Phenothiazine was introduced by DuPont as an insecticide in 1935. About 3,500,000 pounds were sold in the US in 1944. However, because it was degraded by sunlight and air, it was difficult to determine how much to use in the field, and its use waned in the 1940s with the arrival of new pesticides like DDT that were more durable. As of July 2015 it is not registered for pesticide use in the US, Europe, or Australia.

=== As an anthelminthic ===

It was introduced as anthelminthic in livestock in 1940 and is considered, with thiabendazole, to be the first modern anthelminthic. The first instances of resistance were noted in 1961. Among anthelmintics, Blizzard et al. 1990 found only paraherquamide to have similar activity to phenothiazine. It is possible that they share the same mode of action. Uses for this purpose in the US are still described but it has "virtually disappeared from the market."

In the 1940s it also was introduced as anthelminthic for humans; since it was often given to children, the drug was often sold in chocolate, leading to the popular name, "worm chocolate." Phenothiazine was superseded by other drugs in the 1950s.
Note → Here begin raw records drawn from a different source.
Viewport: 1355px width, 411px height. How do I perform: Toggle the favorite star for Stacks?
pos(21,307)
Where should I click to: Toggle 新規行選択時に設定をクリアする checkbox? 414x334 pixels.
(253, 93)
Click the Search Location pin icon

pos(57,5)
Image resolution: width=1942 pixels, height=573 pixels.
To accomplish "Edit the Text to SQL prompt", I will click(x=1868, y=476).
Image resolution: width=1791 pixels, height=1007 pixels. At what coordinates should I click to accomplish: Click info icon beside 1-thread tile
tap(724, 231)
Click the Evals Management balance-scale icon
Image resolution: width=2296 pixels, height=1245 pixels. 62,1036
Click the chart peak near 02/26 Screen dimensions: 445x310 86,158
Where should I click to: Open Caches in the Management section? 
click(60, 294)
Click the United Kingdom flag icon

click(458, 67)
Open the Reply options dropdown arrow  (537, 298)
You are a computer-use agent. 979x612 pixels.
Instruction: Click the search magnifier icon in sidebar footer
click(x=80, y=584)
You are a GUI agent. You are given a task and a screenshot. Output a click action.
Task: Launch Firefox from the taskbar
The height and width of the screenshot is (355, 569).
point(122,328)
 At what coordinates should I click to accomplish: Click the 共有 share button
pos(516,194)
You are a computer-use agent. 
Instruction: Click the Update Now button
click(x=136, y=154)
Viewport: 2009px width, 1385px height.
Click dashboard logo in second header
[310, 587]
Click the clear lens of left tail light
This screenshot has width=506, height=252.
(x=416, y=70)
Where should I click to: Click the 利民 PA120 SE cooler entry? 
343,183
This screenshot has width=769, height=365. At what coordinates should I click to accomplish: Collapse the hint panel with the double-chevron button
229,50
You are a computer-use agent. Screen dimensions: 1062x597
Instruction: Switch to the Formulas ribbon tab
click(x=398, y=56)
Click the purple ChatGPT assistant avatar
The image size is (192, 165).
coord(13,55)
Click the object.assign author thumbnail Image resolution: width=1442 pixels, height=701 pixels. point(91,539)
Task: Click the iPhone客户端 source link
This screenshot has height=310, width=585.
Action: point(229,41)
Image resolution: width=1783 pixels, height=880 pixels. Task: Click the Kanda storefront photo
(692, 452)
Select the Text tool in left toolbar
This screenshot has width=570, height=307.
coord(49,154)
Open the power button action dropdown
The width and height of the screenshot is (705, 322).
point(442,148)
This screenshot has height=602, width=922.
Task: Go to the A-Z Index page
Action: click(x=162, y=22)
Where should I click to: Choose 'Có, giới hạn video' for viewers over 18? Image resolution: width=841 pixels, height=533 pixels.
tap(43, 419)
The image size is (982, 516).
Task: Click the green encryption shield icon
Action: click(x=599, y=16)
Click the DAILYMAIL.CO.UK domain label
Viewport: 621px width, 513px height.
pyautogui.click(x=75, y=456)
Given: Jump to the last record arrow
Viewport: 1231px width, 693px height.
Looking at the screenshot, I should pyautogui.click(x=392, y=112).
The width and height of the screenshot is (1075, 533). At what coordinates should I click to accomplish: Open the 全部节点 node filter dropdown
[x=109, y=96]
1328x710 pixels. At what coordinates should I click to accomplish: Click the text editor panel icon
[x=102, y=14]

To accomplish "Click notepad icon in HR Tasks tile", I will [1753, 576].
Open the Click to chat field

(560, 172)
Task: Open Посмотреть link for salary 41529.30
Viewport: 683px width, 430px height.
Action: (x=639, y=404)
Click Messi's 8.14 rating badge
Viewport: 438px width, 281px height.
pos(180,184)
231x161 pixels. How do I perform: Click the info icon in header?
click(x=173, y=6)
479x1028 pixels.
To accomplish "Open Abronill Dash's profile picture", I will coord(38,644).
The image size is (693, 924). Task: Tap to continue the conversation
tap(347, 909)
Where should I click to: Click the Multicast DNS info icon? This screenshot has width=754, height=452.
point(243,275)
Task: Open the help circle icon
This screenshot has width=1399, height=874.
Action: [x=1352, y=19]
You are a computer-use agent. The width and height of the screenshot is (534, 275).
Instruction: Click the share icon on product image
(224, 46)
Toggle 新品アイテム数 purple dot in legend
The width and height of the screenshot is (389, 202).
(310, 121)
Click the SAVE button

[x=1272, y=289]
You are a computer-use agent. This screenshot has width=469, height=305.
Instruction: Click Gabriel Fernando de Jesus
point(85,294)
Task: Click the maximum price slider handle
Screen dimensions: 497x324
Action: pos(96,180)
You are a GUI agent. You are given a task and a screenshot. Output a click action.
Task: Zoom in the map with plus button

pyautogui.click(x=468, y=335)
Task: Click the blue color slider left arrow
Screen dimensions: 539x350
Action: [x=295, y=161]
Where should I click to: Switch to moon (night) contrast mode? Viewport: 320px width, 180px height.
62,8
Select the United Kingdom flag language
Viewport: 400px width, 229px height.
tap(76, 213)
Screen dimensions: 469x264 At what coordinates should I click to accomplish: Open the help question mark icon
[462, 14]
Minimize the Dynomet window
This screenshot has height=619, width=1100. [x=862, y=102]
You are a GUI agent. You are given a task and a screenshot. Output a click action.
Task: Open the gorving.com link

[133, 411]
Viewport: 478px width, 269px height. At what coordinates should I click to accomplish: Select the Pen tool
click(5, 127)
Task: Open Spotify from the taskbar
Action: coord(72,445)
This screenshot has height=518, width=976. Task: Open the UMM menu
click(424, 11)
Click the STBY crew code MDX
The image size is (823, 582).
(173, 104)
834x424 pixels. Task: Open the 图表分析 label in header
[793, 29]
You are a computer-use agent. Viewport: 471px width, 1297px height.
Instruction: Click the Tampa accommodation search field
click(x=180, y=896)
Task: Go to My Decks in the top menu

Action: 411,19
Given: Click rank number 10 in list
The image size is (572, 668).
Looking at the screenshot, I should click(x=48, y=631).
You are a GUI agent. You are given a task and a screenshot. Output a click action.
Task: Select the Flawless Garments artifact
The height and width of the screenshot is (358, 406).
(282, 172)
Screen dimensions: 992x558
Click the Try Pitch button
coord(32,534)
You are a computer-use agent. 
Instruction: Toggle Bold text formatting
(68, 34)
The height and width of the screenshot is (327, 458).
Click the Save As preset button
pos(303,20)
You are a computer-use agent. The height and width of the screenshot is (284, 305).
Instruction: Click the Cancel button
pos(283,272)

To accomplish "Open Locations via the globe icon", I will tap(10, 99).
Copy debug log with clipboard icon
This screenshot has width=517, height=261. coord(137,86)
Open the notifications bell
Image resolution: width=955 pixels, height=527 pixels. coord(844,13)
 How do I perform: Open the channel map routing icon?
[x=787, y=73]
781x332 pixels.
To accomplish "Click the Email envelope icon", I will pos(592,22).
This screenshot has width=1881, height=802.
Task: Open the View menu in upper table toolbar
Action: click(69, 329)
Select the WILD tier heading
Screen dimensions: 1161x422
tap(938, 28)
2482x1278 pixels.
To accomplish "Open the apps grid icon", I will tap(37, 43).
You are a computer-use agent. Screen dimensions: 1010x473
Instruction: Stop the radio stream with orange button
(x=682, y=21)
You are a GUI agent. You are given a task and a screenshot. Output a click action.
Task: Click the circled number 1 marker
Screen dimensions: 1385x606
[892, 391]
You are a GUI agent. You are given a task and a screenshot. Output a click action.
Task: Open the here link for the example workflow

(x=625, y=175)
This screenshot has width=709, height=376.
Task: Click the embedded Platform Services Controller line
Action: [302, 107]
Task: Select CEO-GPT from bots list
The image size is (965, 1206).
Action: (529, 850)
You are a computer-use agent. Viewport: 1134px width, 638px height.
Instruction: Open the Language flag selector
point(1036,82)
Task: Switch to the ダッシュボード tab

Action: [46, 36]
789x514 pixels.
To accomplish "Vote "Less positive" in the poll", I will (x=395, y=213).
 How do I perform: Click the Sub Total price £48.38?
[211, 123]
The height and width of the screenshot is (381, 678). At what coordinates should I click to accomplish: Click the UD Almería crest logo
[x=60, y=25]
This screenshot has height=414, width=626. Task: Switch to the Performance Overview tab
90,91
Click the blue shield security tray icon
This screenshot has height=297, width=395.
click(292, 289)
== Structure and synthesis==
The central C_{4}SN ring is folded in phenothiazines.

The compound was originally prepared by Bernthsen in 1883 via the reaction of diphenylamine with sulfur, but more recent syntheses rely on the cyclization of 2-substituted diphenyl sulfides. Few pharmaceutically significant phenothiazines are prepared from phenothiazine, although some of them are.

Phenothiazines are electron donors, forming charge-transfer salts with many acceptors.